Earth-based radar observations, which probe the immediate sub-surface to depths of centimeters to meters, are described by Ostro (1982). The icy satellites have very different radar signatures than rocky objects such as the Moon.
The 12.6-cm albedos of Europa, Ganymede, and Callisto are 0.65, 0.38, and 0.16, compared to around 0.03 for the terrestrial planets. This is presumably due to the icy nature of the subsurface, and the relatively high albedo of Callisto is thus very interesting considering its low visible albedo and possibly small surface coverage of ice.
Even more striking is the fact that most of the reflected radar beam is returned with the same sense of circular polarization as the incident beam, while the opposite is true for the terrestrial planets. Europa and Ganymede have similar circular polarization ratios but that of Callisto is smaller, closer to the terrestrial planets but still highly anomalous. The circular polarizations are difficult to explain, but may result from subsurface scattering of the radar beam in an inhomogeneous medium (Ostro, 1982).

The Present Work

This dissertation describes two separate but related lines of investigation. First, in Chapters 2 thru 7, I describe an analysis of the hitherto little known thermal emission observations of the icy Galilean satellites that were obtained by the Voyager IRIS instrument. This data set, consisting of several hundred disk-resolved thermal emission spectra for each satellite, provides information on global surface temperature distributions. Also, by using the shape of individual emission spectra, I am able to obtain information on local temperature distributions on scales smaller (possibly much smaller) than the several hundred km field of view of the IRIS instrument. I use this information to determine surface thermal properties, including the local distribution of thermal inertias and albedos, and also obtain some information on surface roughness. I find large differences in these properties between the three objects.

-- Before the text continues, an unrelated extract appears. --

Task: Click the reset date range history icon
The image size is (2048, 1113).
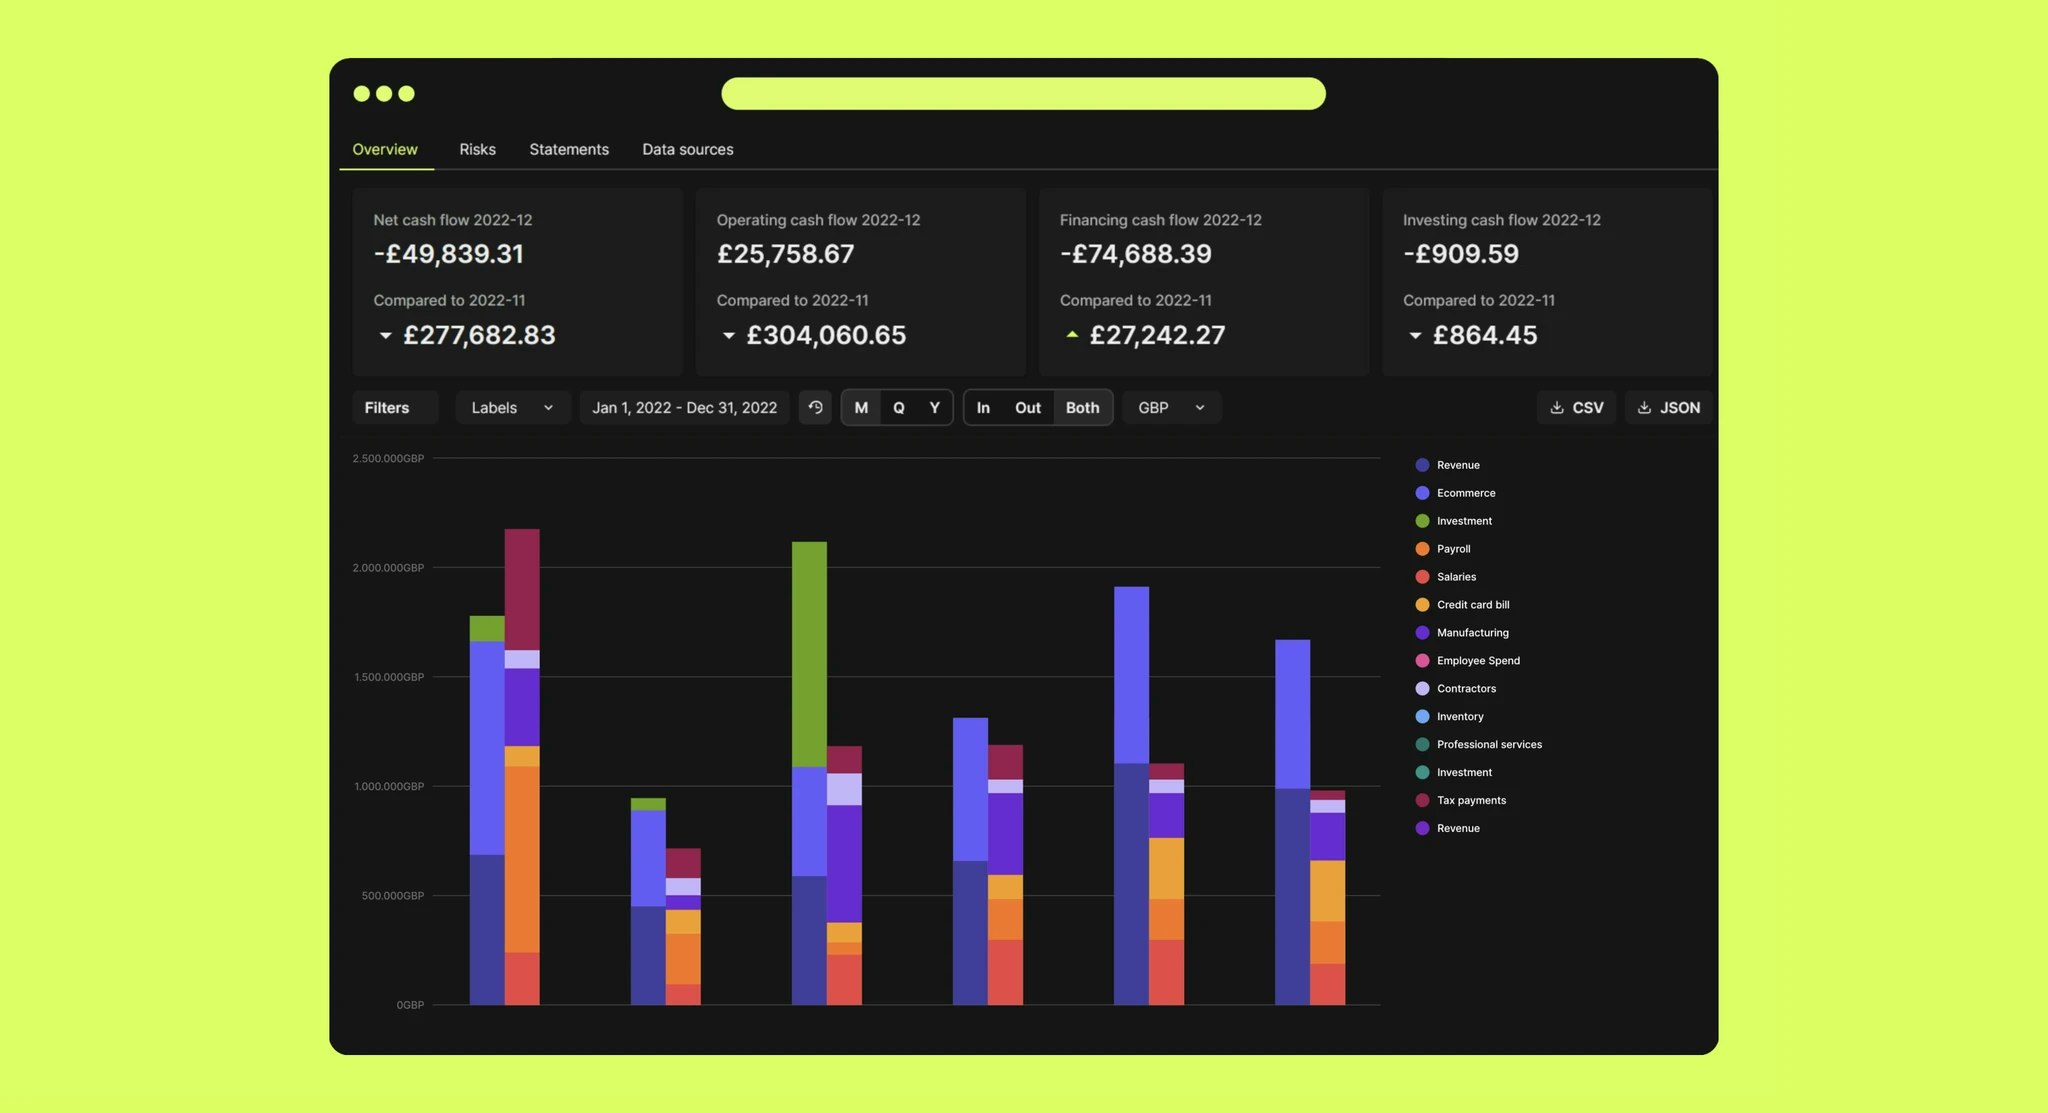Action: (x=815, y=407)
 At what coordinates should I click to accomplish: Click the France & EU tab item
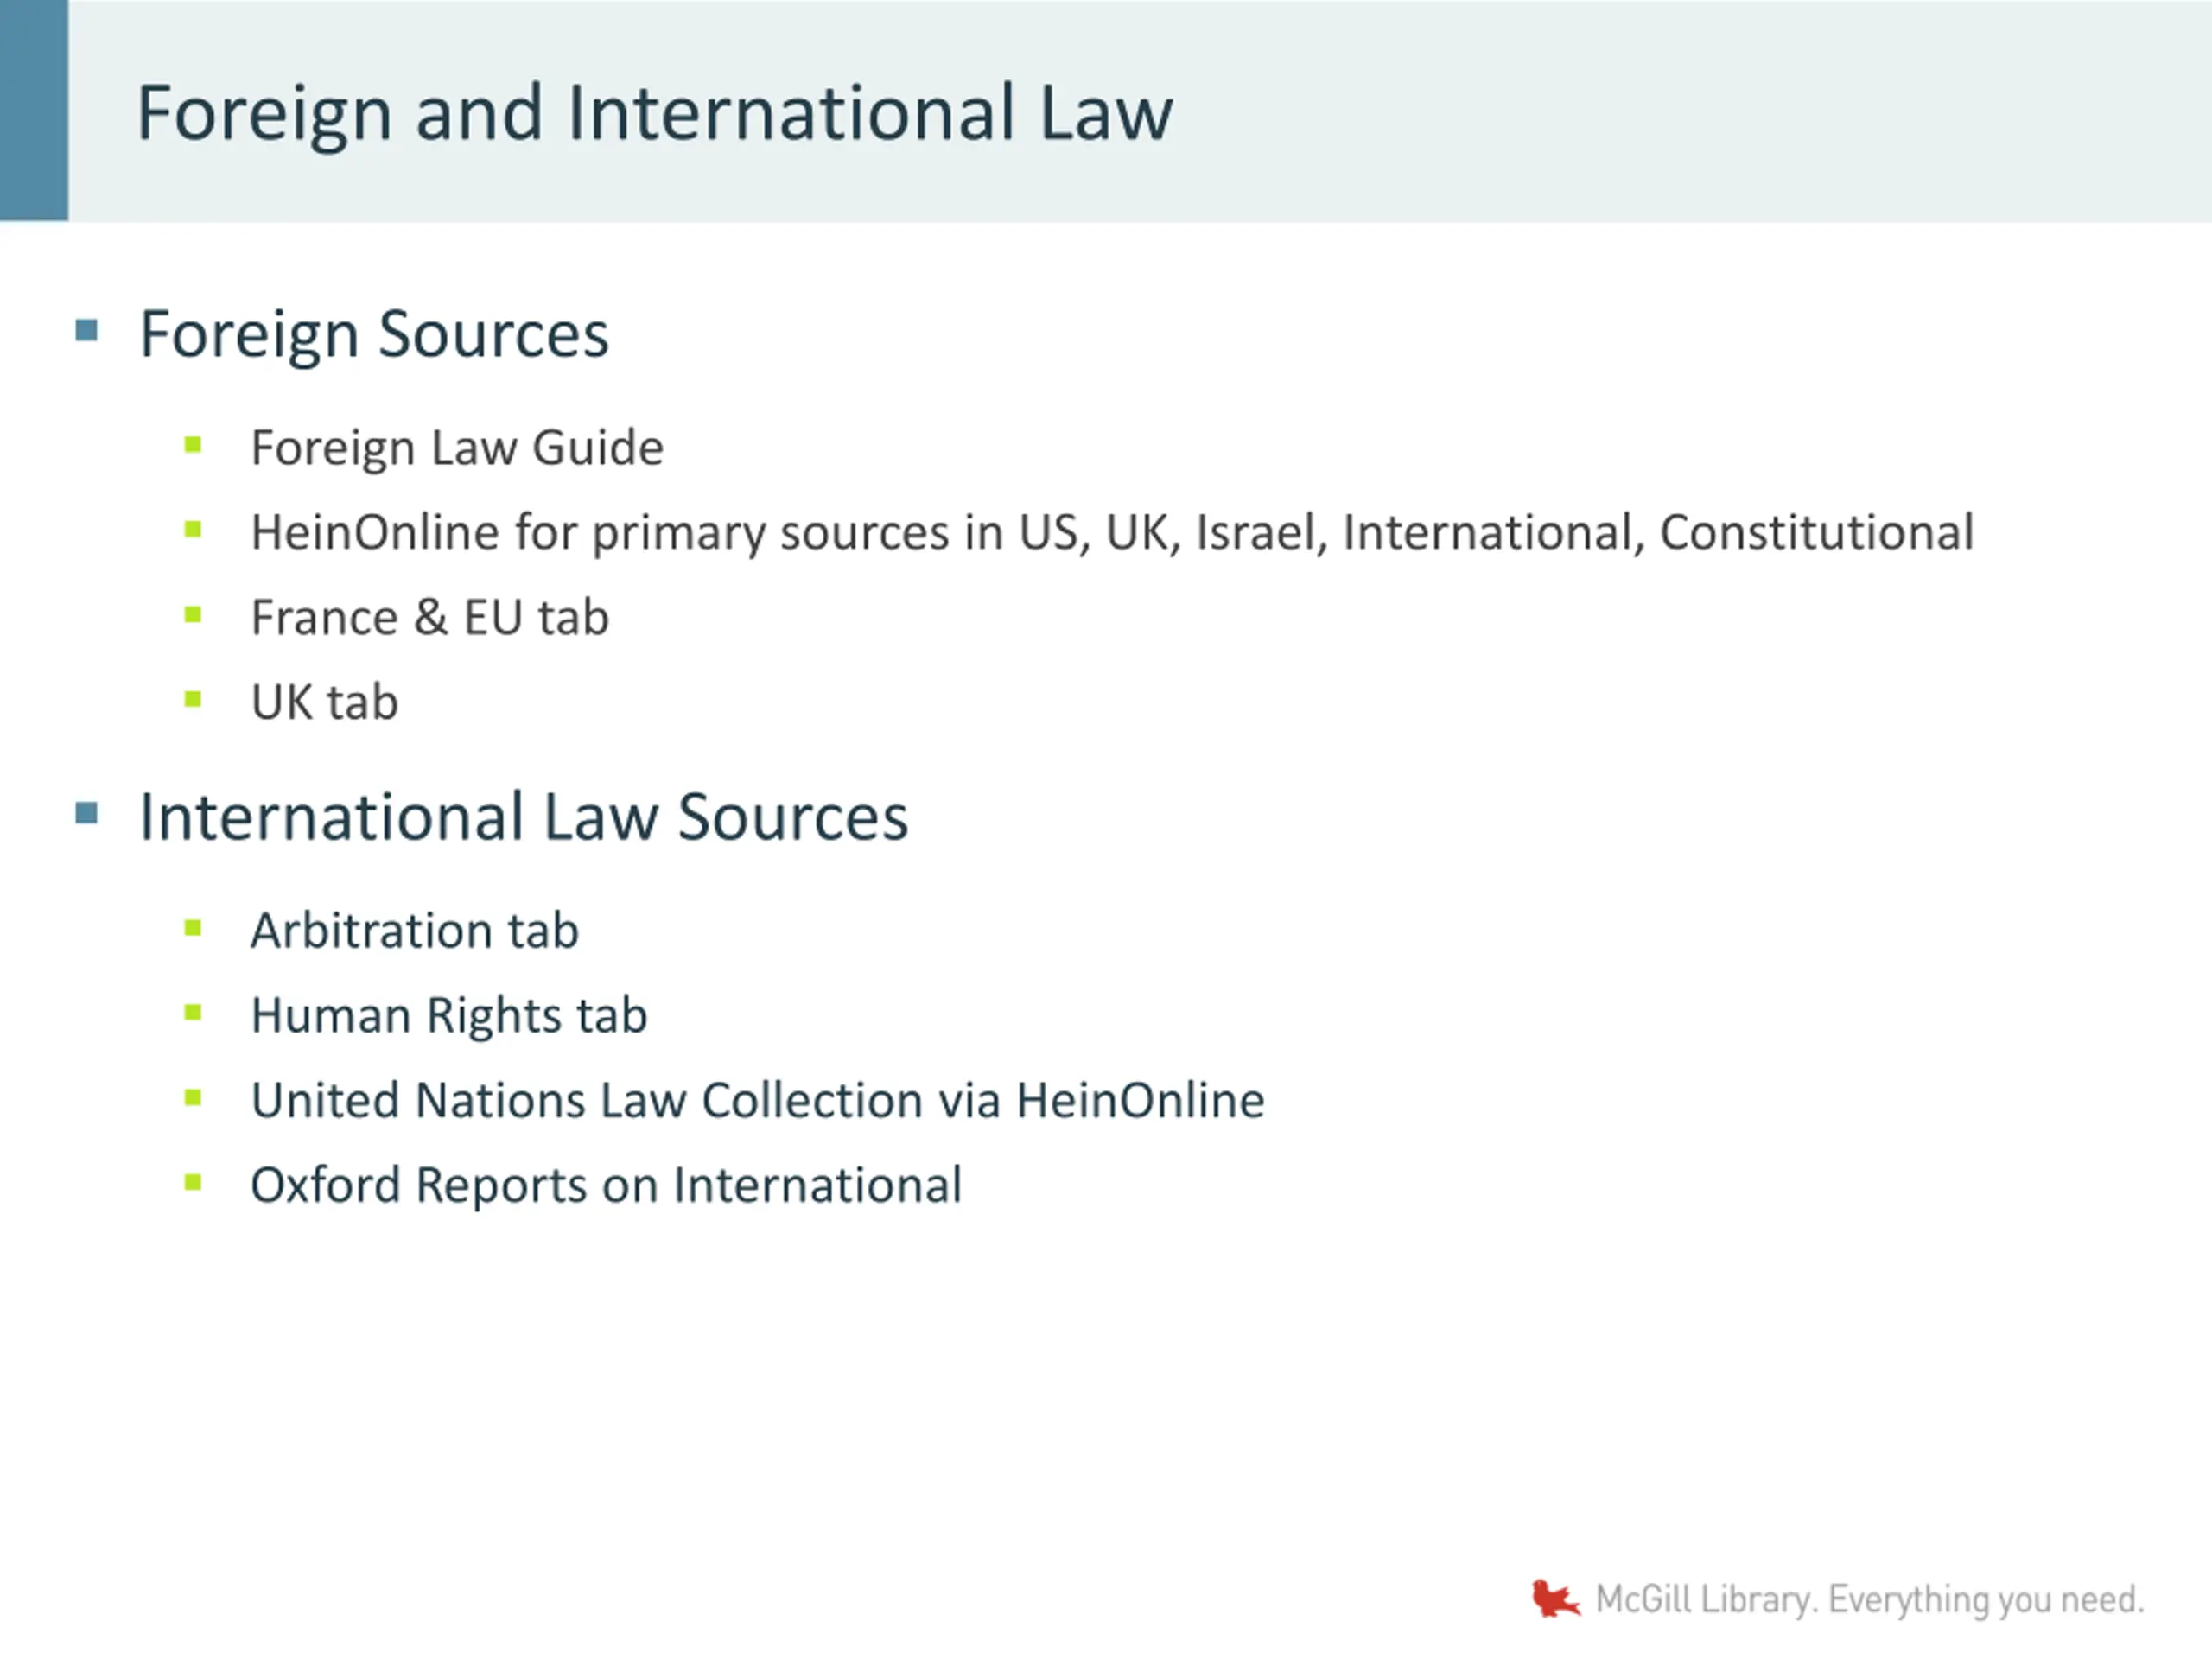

Christensen (1986) has applied similar techniques to the Viking IRTM thermal observations of Mars, using differences in brightness temperature at different wavelengths to obtain local temperature distributions. From this he maps regional variations in the abundance of high thermal inertia blocks. However this dissertation describes the first application of the technique to airless or icy surfaces. I show it to be a useful way of getting information on surface properties that is not readily obtainable in other ways.
Secondly, in Chapters 8 thru 11, I describe some theoretical considerations of the movement of water ice on the satellite surfaces, including the likely effects of thermal sublimation, micrometeorite gardening, and ion bombardment. I conclude that ice on the Galilean satellites is likely to concentrate in discrete bright patches separated by dark ice-free areas. This may explain some of the results of the analysis of the IRIS observations of Ganymede. I also discuss critically some of the other evidence concerning the distribution of ice on the satellite surfaces.
Finally, in Chapter 12, I summarize the results of the investigation and consider the opportunities for future work, especially using the data from the forthcoming Galileo Jupiter orbiter mission.
For definitions of many of the terms that I use, and other basic information, refer to the Glossary at the end of the dissertation.
Some of the work in this dissertation is already in press. See Spencer (1987a,b) for more convenient, but less current, versions of Chapters 8 thru 11.